## WHAT YOU WILL DO
Copy out every line in the entries below that contains the string "height". Case counts.

## EXCERPTED DATA
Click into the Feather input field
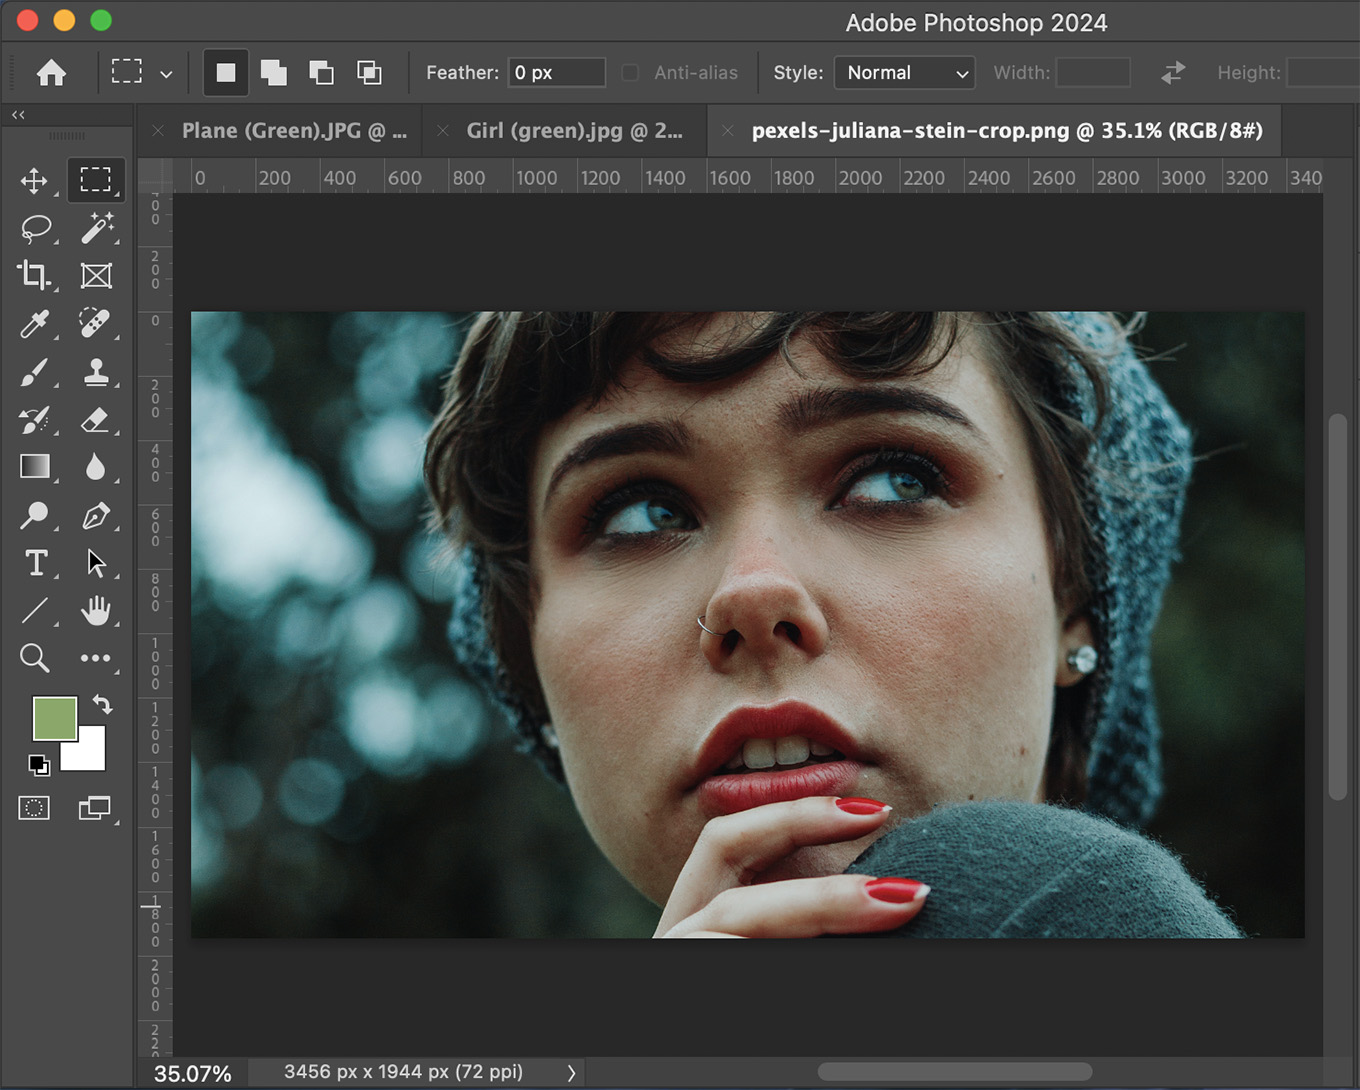Screen dimensions: 1360x1090 556,73
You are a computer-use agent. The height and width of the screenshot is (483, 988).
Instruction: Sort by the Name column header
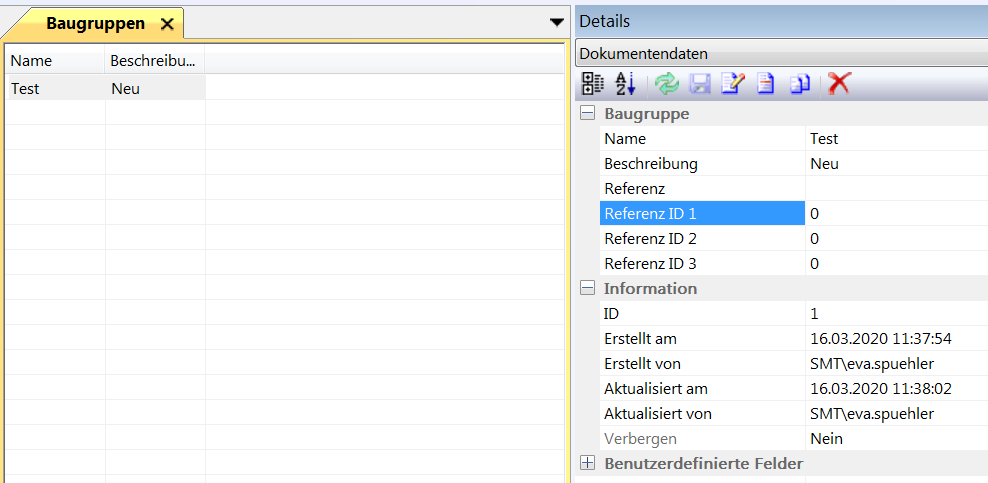(x=55, y=61)
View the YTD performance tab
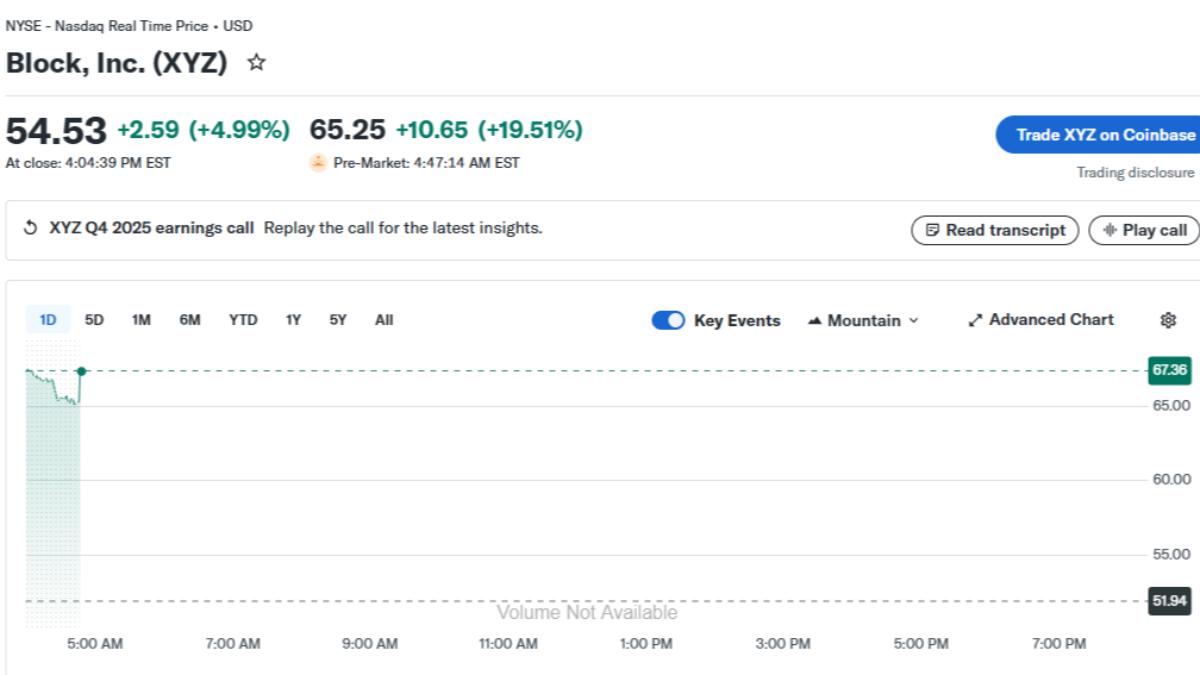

## RESPONSE
You are a computer-use agent. The height and width of the screenshot is (483, 988).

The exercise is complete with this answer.